Does the recipe want you to convert the starches in the potatoes to sugar (aka. the mash process as in making beer)? I'm not sure you would want all that starch in your wine otherwise.

If the mash was expected, then you would have needed to heat them to 150-168 'F for upwards of a half hour. You can test if the conversion is completed with a drop of iodine in a sample of the liquid. If it turns purple, it means it isn't done yet.
 
Does the recipe want you to convert the starches in the potatoes to sugar (aka. the mash process as in making beer)? I'm not sure you would want all that starch in your wine otherwise.

If the mash was expected, then you would have needed to heat them to 150-168 'F for upwards of a half hour. You can test if the conversion is completed with a drop of iodine in a sample of the liquid.

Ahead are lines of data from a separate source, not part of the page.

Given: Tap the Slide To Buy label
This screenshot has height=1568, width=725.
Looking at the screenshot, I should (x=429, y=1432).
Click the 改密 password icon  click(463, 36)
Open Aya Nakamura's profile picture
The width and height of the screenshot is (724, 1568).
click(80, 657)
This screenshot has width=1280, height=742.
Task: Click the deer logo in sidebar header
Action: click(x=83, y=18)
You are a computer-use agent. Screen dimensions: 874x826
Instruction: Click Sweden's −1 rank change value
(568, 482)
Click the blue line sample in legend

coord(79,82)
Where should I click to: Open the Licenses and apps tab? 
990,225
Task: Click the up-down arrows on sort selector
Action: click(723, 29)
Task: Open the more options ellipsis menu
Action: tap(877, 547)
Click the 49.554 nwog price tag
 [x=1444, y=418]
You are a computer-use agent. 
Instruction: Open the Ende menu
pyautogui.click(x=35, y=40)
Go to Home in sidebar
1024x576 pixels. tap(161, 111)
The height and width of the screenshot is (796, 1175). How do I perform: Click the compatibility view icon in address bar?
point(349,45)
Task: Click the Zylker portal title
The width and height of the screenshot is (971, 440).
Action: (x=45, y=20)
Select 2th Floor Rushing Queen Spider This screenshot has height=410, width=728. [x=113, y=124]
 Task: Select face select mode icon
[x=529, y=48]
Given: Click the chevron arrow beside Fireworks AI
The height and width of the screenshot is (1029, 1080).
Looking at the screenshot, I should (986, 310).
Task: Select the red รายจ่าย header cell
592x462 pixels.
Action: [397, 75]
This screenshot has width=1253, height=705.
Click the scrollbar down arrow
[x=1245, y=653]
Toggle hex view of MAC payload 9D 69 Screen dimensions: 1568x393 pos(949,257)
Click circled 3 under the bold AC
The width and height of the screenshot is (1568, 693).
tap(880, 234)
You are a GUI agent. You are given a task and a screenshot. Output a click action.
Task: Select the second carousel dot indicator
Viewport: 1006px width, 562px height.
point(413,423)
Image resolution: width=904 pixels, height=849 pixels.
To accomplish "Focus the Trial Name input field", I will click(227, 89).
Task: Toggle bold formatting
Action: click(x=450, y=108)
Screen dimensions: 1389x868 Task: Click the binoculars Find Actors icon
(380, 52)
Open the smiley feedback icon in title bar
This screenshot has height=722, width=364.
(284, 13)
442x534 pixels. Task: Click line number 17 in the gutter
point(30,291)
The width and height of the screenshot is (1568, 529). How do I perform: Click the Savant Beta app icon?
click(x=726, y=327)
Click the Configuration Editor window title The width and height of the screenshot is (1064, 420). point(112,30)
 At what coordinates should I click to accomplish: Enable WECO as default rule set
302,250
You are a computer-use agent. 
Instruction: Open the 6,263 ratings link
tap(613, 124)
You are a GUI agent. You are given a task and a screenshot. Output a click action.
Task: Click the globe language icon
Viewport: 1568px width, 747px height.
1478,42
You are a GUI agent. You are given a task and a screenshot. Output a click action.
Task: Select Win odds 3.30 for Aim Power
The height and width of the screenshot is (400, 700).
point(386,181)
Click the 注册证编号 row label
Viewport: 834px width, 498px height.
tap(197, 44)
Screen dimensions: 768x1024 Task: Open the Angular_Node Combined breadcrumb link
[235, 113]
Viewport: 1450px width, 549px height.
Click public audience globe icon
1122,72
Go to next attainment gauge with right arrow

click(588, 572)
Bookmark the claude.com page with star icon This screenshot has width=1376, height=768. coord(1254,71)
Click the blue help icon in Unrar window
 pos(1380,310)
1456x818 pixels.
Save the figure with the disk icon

If it turns purple, it means it isn't done yet.
Recipe calls for just the water from the boiling of the potatoes not the actual potatoes
 
Recipe calls for just the water from the boiling of the potatoes not the actual potatoes

I think the problem here is that the potato water is a starch and water solution. Yeast can’t directly ferment starch, so normally there is a step where enzymes (either in the fermentables, or added separately, or even produced by an introduced mold culture) turn that starch into sugar. I don’t see such a step in that recipe. My suspicion is that your must was colonized by microbes (probably bacteria) that can eat starch.
 
Does the recipe want you to convert the starches in the potatoes to sugar (aka. the mash process as in making beer)? I'm not sure you would want all that starch in your wine otherwise.

If the mash was expected, then you would have needed to heat them to 150-168 'F for upwards of a half hour. You can test if the conversion is completed with a drop of iodine in a sample of the liquid. If it turns purple, it means it isn't done yet.

What enzymes are in the potatoes that would act like the enzymes in grain? Potatoes are not seeds that store sugars for the plant to feed on before it can use light for photosynthesis. Potatoes are part of the root system of the plant. I am not a botanist or a chemist so I may be waaaaayyyy off base but potato wine ain't beer. Do you know that the tuber contains enzymes to break down sugars? If they do why would they?
 
What enzymes are in the potatoes that would act like the enzymes in grain? Potatoes are not seeds that store sugars for the plant to feed on before it can use light for photosynthesis. Potatoes are part of the root system of the plant. I am not a botanist or a chemist so I may be waaaaayyyy off base but potato wine ain't beer. Do you know that the tuber contains enzymes to break down sugars? If they do why would they?

No idea if they have the enzymes or not. Maybe you'd have to buy them separately.
 
No idea if they have the enzymes or not. Maybe you'd have to buy them separately.

You would typically incorporate some malt (maybe 6 row for the extra DP), or use amylase enzyme to assist with conversion.
 
But I suspect that the traditional country potato wines simply used the potato water as the source of flavor and all the fermentation was done on the potato and not with it. It was the added sugar or honey that was the source of the alcohol and not the more complex sugars that are in the spuds.